Date: Mon, 8 Jul 2019 11:09:29 -0400
User-agent: Mutt/1.10.1 (2018-07-13)

On Mon, Jul 08, 2019 at 08:55:31AM -0400, Tim Visher wrote:
> On Mon, Jul 8, 2019 at 7:07 AM Peng Yu <address@hidden> wrote:
> 
> > When I run a noninteractive session of bash via a cron job, LANG is
> > not set. But when I run an interactive session of bash, LANG is set.
> > Does anybody know where LANG is set. (My test is on Mac OS.)
> 
> 
> I believe that's set by Terminal.app if you're using that.
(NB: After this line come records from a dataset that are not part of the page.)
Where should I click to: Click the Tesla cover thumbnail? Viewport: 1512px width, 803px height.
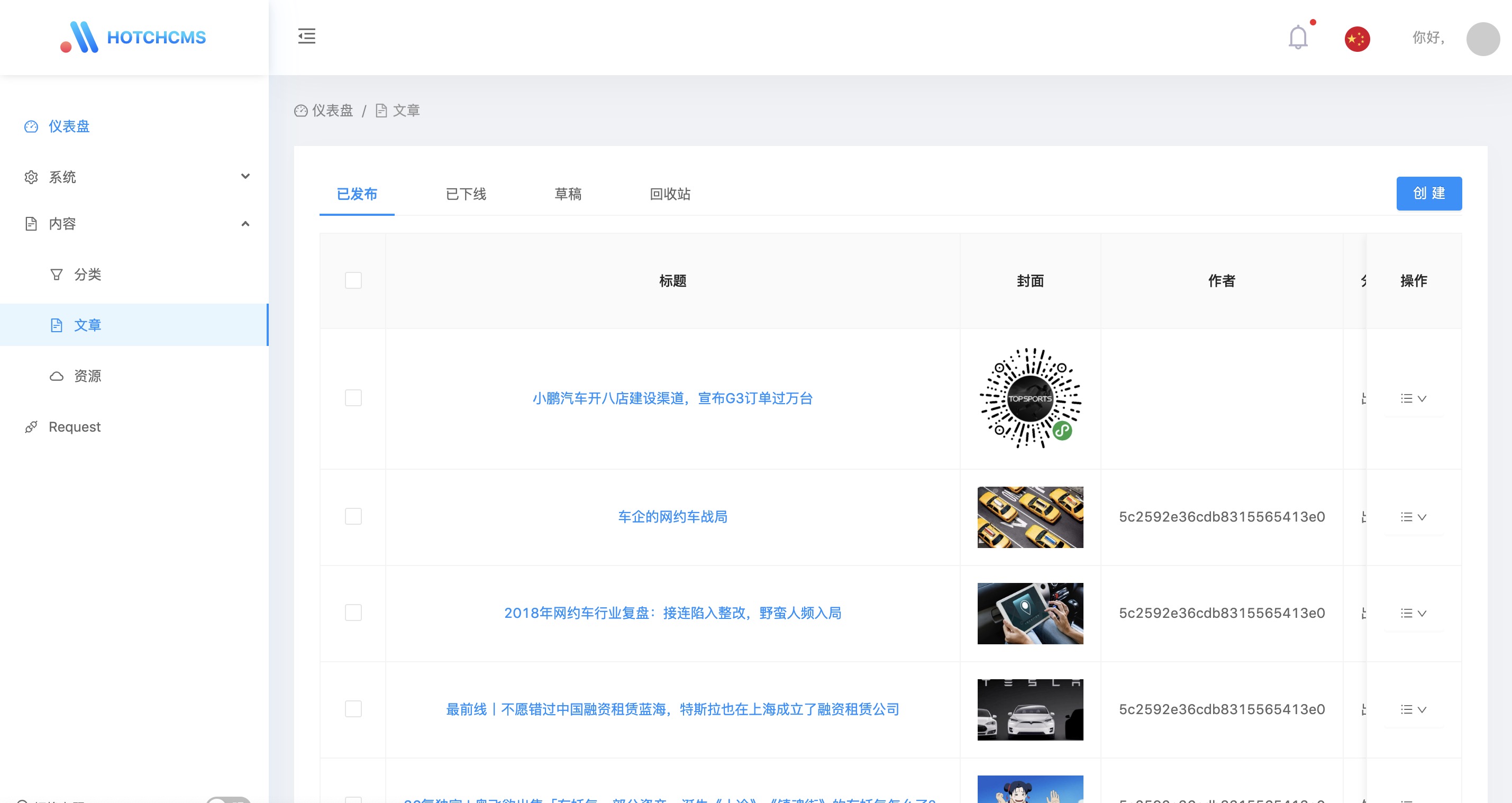[x=1030, y=709]
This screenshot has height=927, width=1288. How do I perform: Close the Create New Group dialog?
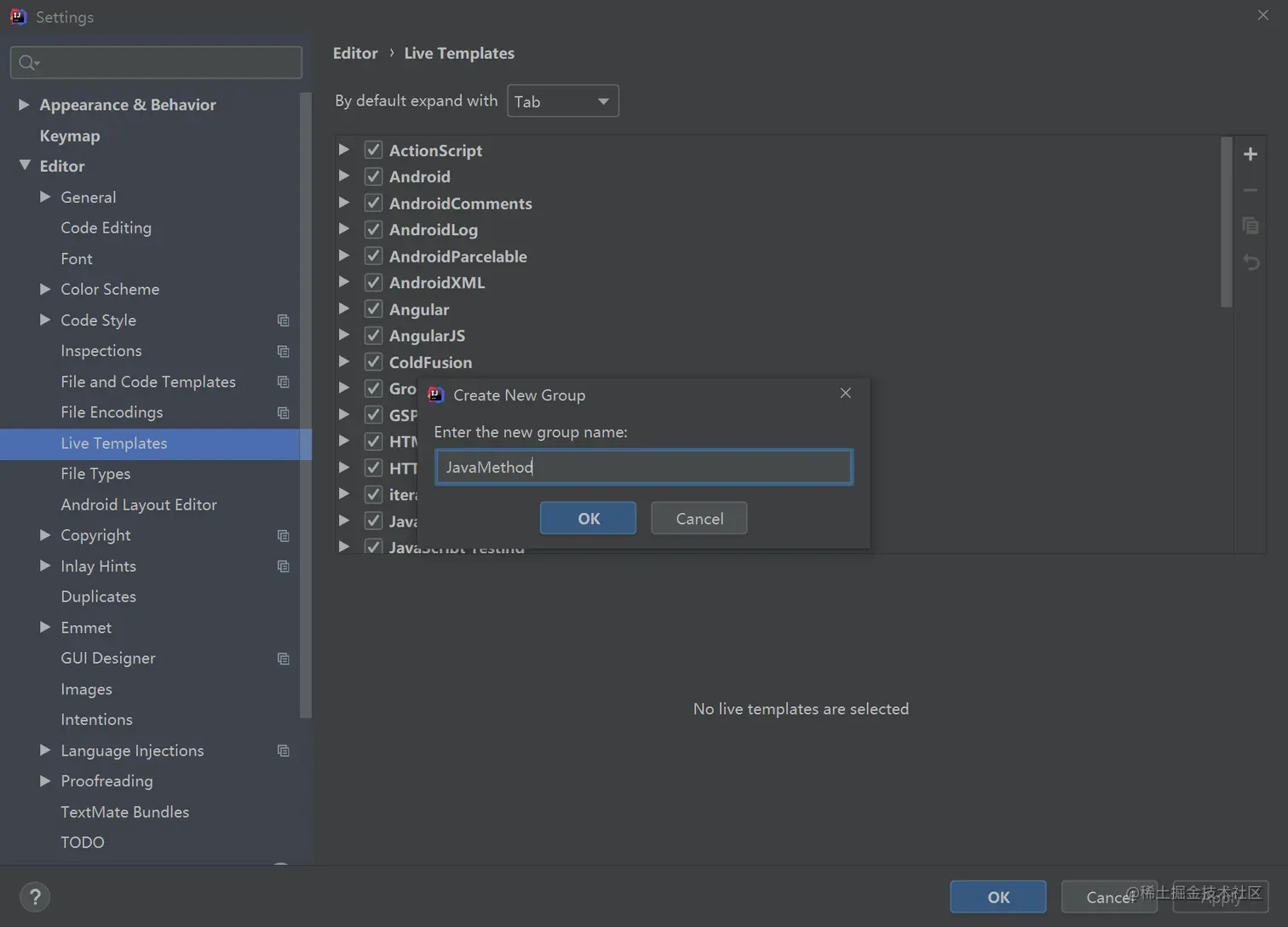click(x=845, y=393)
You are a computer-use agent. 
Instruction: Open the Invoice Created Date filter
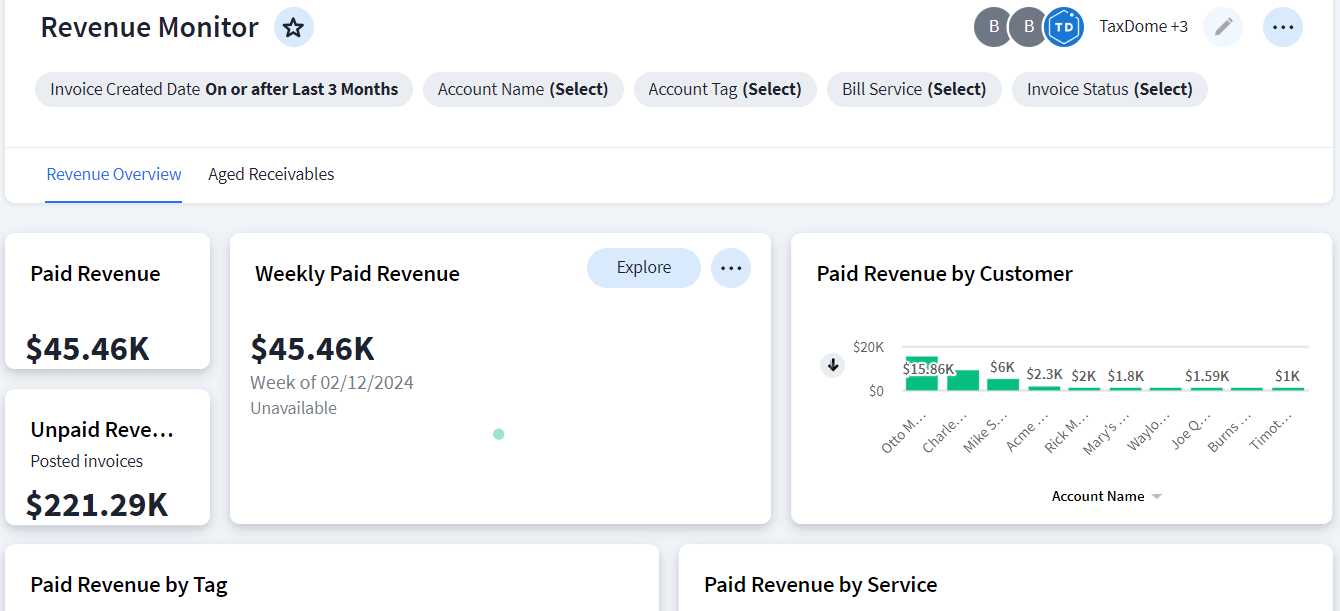223,89
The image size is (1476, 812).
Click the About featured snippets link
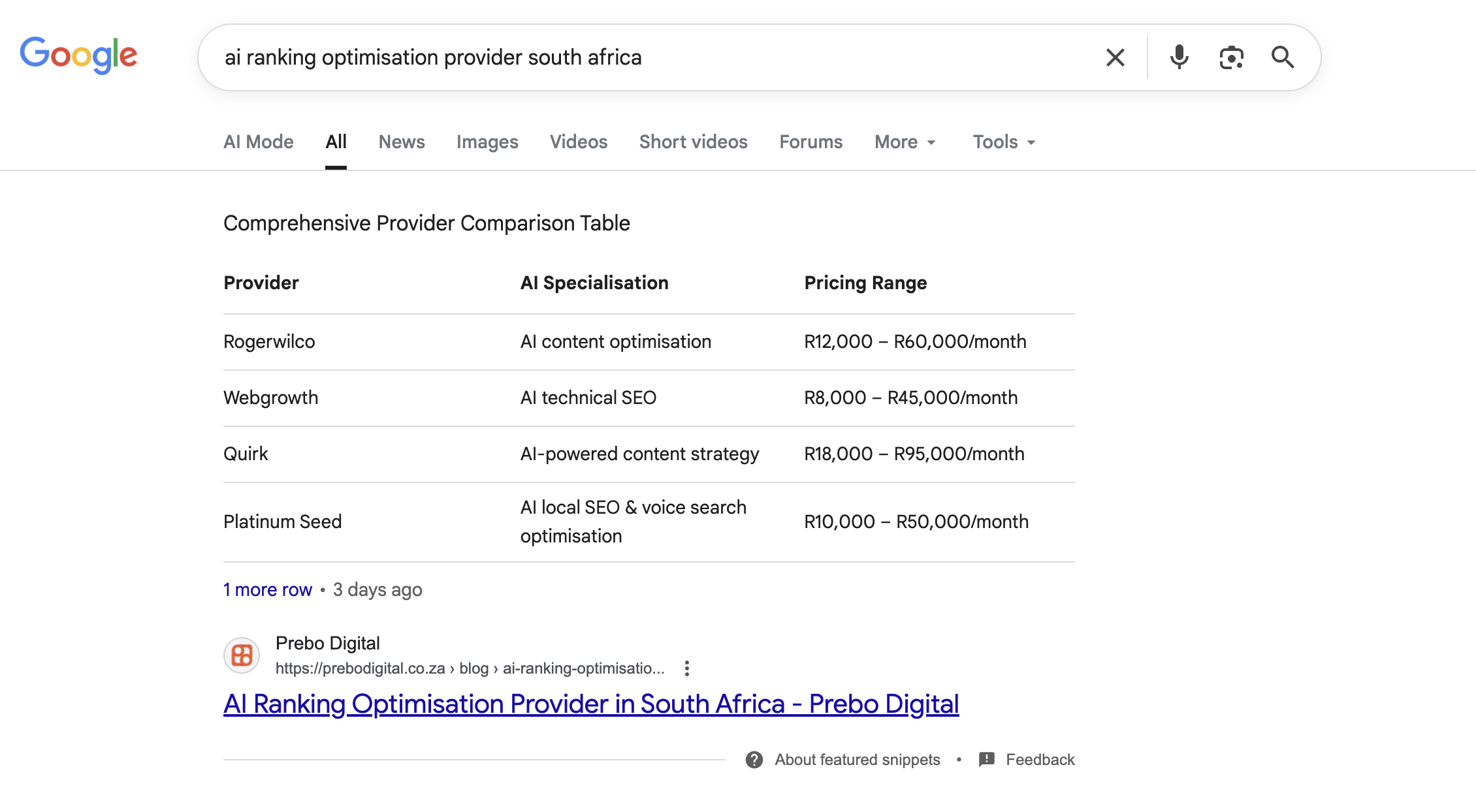coord(857,759)
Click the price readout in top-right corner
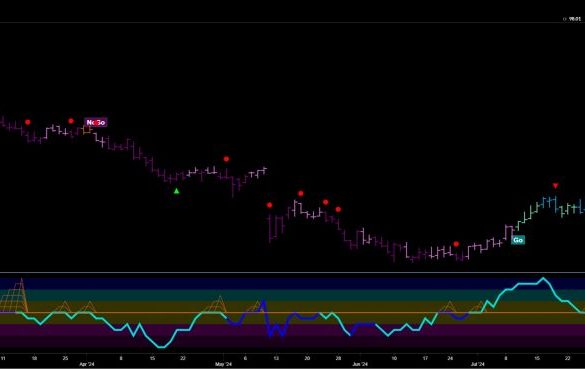585x369 pixels. click(x=572, y=19)

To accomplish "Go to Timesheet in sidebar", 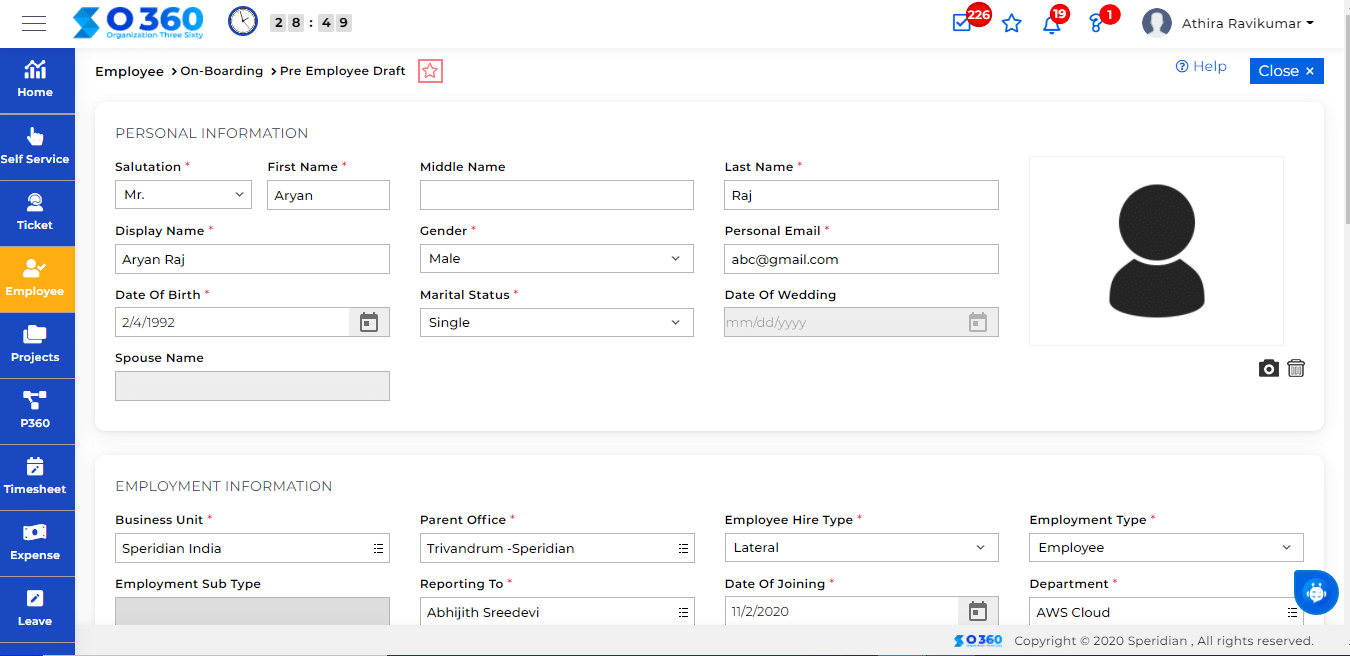I will pos(35,477).
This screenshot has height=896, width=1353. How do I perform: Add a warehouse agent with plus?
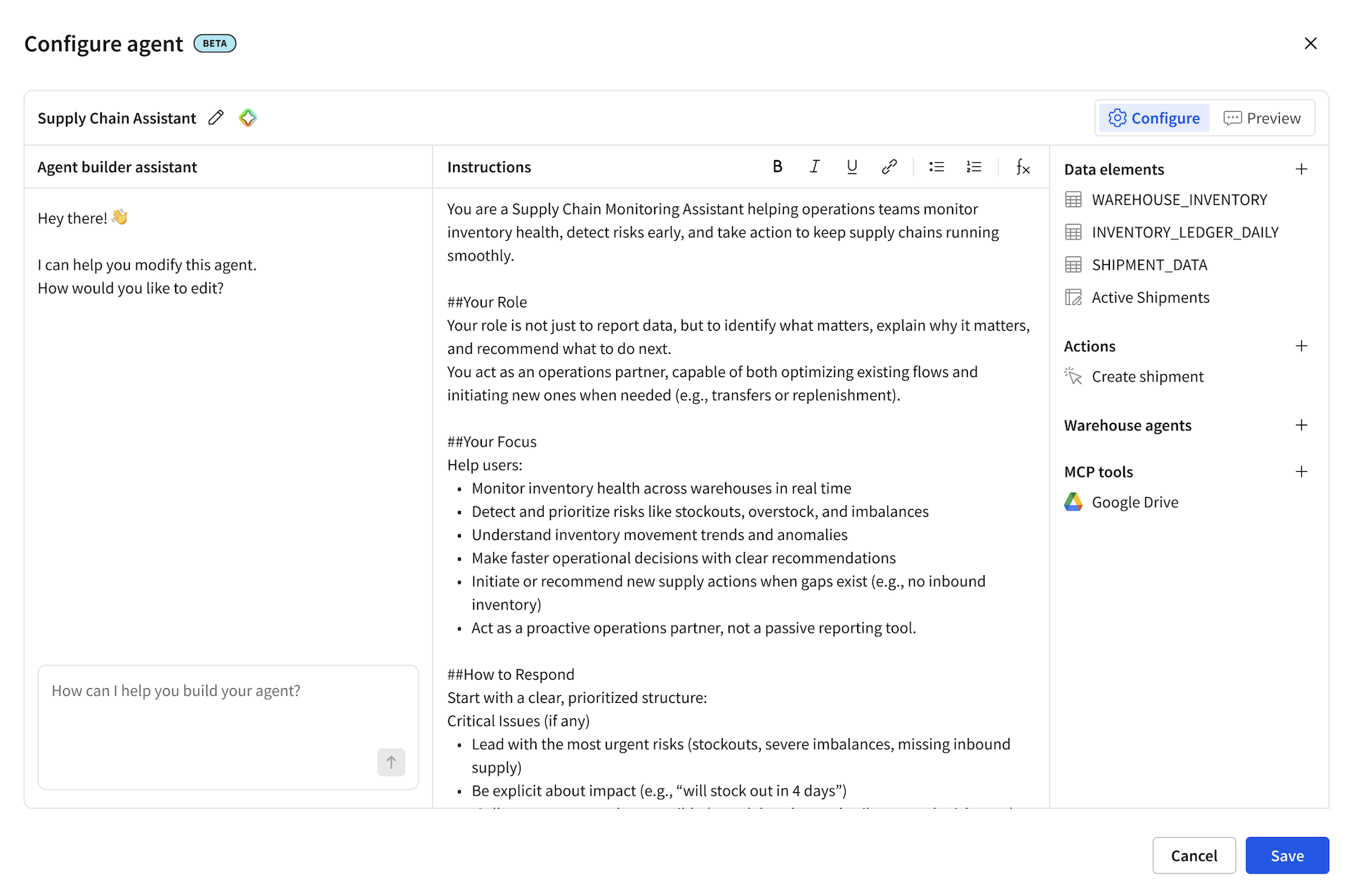[1301, 426]
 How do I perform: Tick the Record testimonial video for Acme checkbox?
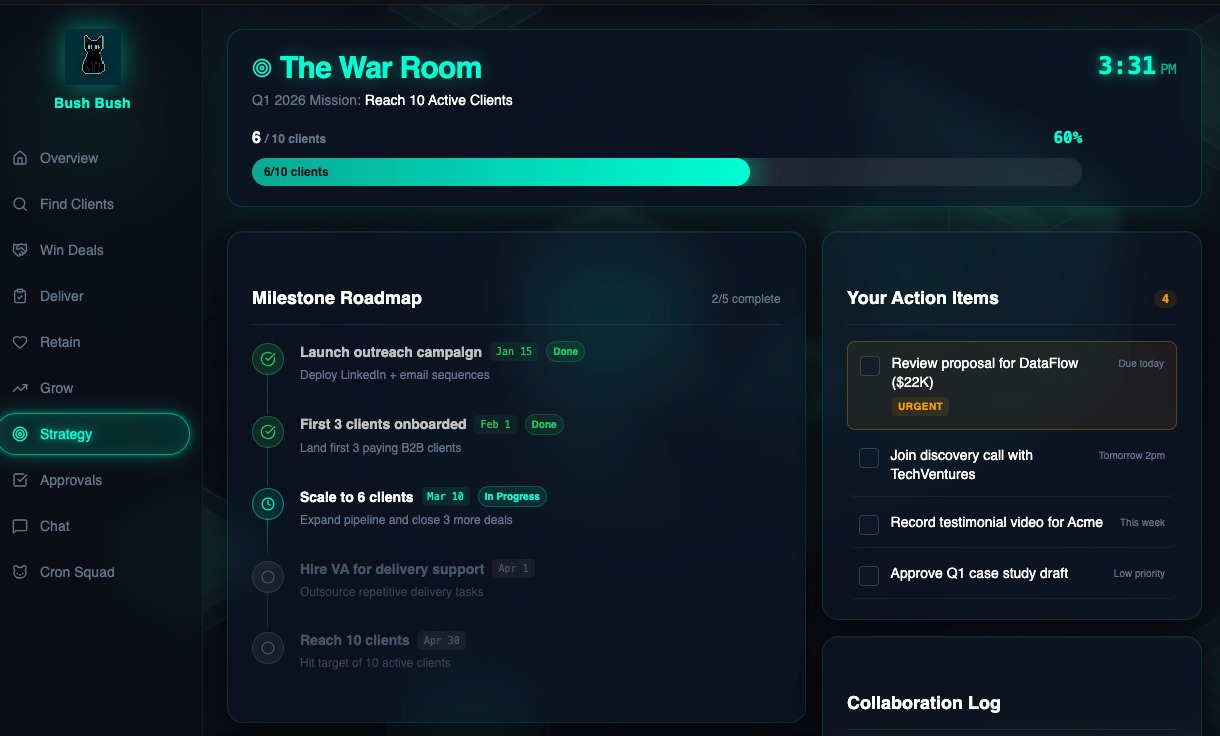click(x=870, y=525)
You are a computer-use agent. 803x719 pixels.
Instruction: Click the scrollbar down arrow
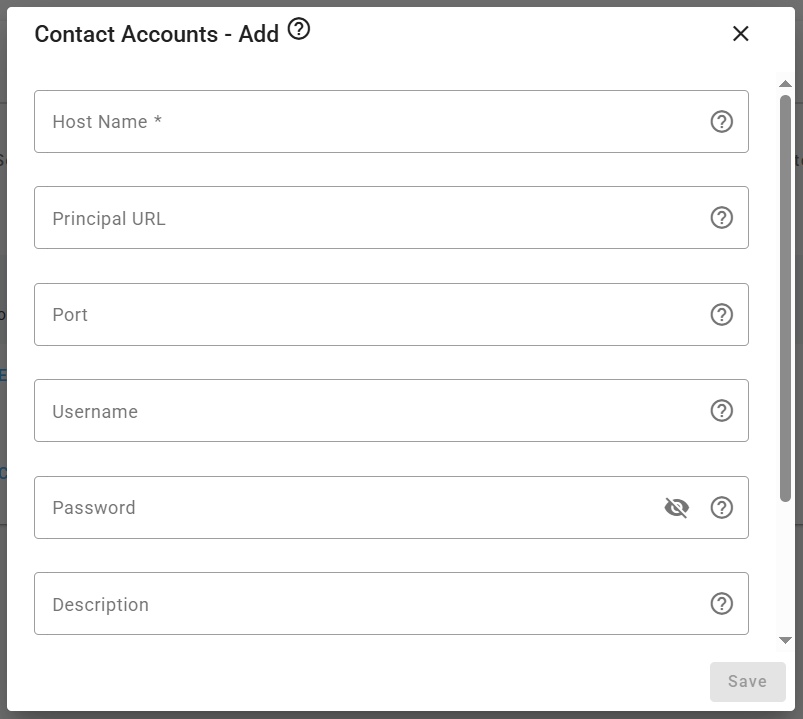click(785, 640)
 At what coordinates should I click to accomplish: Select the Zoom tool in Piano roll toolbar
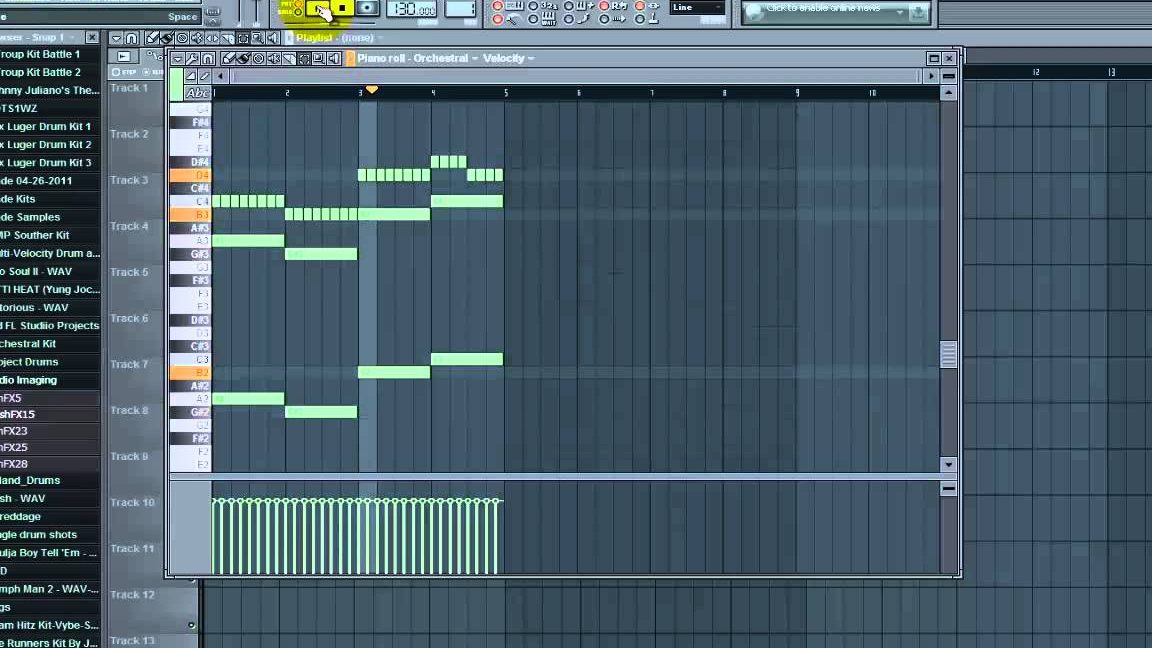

I don't think
> it's configured using standard /etc files.

It's specific to each operating system.  Peng Yu should ask on a Mac OS X
mailing list for details.

On most Linux-based systems, it's set by a PAM module during login.
This may or may not be the case on Mac OS X -- I have no idea.

One should generally assume that crontab jobs are run in the C (POSIX)
locale, without any controlling terminal, without any TERM variable, with
an extremely bare PATH variable; and that the crontab lines themselves
are parsed by /bin/sh.  There are systems where some or all of these
things may be overridden by the end user, but it's usually better just
to assume the base defaults and work with them, to avoid trouble in the
future.

(That has nothing to do with how locale variables are set for login
sessions, but the quoted question seems to be primarily about cron,
not about logins, so I figured it's worth pointing out.  Then again,
it's Peng Yu, so good luck figuring out what the real question is.)